Compute the regularized Wasserstein distance for decreasing epsilons with lse_mode=False:

# regularization strength candidates 
eps_cand = [10**(-i) for i in range(10)]

for eps in eps_cand:
    
    # define the geometry
    geom = pointcloud.PointCloud(x, y, epsilon=eps)

    # run the Sinkhorn algorithm
    out = sinkhorn.sinkhorn(geom, a=a, b=b, lse_mode=False)

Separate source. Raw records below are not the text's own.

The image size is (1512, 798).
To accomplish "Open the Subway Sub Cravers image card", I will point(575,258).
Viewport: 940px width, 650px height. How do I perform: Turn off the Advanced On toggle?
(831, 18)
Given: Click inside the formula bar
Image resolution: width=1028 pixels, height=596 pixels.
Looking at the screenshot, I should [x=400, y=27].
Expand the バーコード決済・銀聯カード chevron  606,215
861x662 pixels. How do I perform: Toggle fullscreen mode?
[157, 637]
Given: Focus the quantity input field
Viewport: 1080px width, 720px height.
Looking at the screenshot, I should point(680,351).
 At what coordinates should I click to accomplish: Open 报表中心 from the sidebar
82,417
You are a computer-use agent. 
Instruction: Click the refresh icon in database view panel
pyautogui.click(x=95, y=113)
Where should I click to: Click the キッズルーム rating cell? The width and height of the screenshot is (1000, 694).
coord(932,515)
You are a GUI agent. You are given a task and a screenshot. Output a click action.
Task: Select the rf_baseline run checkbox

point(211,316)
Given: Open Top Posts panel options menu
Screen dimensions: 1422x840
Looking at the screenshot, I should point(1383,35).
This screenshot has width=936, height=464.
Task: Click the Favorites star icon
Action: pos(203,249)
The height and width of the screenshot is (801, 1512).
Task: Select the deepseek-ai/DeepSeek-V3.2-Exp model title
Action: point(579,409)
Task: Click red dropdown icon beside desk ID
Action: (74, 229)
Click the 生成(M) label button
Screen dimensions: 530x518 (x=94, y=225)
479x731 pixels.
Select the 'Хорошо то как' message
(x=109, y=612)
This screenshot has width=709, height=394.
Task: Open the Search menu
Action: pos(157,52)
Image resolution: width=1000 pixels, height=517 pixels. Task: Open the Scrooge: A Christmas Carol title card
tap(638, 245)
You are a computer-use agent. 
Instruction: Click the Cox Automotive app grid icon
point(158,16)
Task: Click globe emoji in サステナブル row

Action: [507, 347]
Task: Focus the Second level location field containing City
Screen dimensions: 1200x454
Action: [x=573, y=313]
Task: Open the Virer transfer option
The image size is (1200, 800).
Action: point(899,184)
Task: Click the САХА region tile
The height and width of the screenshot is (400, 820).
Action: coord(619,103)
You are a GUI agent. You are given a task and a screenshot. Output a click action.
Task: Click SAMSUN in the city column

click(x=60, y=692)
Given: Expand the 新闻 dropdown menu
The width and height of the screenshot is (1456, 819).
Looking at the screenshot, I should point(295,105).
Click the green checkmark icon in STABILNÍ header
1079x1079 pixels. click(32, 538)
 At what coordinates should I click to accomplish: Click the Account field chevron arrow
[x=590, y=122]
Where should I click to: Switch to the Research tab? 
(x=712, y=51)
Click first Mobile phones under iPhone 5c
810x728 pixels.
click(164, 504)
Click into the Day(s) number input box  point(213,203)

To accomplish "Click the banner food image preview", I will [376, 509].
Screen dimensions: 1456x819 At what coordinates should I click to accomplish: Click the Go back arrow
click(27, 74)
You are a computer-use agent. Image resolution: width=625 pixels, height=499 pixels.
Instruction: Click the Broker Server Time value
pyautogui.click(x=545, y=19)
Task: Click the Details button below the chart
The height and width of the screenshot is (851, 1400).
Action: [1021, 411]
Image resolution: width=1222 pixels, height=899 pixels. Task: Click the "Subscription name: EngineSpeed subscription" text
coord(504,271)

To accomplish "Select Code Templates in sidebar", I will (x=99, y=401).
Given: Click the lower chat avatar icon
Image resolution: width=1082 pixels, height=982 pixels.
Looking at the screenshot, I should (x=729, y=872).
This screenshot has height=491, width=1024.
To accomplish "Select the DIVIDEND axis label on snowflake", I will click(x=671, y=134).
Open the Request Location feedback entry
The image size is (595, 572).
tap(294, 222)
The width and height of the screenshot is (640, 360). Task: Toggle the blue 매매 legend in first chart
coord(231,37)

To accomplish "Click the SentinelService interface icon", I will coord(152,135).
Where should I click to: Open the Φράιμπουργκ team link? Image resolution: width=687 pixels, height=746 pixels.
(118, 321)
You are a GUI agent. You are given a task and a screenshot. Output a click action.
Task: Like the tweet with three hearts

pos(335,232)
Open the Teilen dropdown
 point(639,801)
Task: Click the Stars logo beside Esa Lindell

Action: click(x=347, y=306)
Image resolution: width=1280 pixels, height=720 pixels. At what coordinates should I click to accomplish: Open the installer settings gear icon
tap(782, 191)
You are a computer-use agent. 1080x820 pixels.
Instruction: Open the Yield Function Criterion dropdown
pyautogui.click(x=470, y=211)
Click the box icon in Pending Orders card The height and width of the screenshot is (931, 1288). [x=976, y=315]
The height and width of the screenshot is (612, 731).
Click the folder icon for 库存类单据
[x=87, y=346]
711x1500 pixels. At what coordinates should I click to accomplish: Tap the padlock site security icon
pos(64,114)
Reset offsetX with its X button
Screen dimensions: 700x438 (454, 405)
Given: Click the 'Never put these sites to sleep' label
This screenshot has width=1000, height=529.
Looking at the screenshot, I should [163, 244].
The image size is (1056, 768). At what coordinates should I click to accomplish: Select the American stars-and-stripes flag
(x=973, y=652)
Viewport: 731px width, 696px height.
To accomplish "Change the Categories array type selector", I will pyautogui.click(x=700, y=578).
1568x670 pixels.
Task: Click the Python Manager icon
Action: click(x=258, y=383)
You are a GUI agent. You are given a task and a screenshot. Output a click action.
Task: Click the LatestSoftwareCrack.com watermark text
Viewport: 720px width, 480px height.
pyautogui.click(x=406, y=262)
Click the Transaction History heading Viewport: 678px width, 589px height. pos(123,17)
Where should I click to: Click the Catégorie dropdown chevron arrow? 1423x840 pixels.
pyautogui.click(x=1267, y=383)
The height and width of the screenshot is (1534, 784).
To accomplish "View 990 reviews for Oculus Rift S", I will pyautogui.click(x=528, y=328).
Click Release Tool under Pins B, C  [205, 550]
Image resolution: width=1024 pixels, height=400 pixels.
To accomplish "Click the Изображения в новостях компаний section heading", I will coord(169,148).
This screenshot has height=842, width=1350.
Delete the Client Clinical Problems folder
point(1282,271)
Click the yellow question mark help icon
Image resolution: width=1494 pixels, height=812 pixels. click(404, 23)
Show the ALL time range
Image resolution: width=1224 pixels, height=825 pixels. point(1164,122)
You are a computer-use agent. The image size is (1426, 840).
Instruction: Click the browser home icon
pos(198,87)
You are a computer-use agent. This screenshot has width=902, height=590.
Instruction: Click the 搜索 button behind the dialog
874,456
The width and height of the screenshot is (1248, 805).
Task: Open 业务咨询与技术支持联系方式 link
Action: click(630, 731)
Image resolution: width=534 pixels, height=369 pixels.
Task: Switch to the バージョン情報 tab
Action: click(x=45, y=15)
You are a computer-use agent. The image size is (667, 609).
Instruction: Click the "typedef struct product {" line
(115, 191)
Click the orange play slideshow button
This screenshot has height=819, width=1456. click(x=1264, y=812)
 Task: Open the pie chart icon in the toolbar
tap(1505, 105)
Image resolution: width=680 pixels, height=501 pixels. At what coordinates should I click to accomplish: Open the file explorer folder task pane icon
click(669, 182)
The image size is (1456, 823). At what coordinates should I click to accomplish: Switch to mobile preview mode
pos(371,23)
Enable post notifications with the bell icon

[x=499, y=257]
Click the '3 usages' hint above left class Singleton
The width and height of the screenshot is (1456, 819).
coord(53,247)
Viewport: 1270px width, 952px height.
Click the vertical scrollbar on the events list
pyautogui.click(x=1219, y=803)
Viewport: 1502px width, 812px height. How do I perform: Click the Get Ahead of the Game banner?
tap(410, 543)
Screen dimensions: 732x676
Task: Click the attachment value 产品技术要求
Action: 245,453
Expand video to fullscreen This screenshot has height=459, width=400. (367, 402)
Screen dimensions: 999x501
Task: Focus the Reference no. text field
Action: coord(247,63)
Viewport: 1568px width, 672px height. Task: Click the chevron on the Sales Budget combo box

    print(f'epsilon = {eps}: regularised optimal transport cost = {out.reg_ot_cost}')
    
    if jnp.isnan(out.reg_ot_cost):
        break

Comments:

Using the logsumexp mode (les_mode=True), I get overflow (i.e. nan) from epsilon = 10e-3. This is quite strange because as the support points are randomly drawn in U([0,1]^5), the maximum distance between two support points of the first and second measure is 25. So we have ||C||_inf / eps ~ 2.5 * 10e4 which is reasonable, so the logsumexp should not generate any overflow.

Moreover, by not using the logsumexp mode (les_mode=False), I don't get any overflow (until epsilon = 1e-9). This is strange since logsumexp is supposed to be more stable than the version using matrix products of vectors against Gibbs Kernel. On the other hand, as epsilon decreases, the regularized wassertein distance tends to 0 (9.99 * 10e-10 for epsilon = 1e-9). But when epislon becomes very small, the regularized Wassersetin distance tends towards the Wasserstein distance. This is therefore strange because there is no reason a priori for the Wasserstein distance between the two measures to be zero. Indeed, even if the points of the support of each measure are drawn according to the same law (U([0,1]^5), the weights are not uniform and are also drawn randomly then normalized. The regularized Wasserstein distance that we compute is therefore not a priori an estimator of the regularized Wasserstein distance between two measures following the same law (U([0,1]^5), which in this case would make sense to tend towards 0.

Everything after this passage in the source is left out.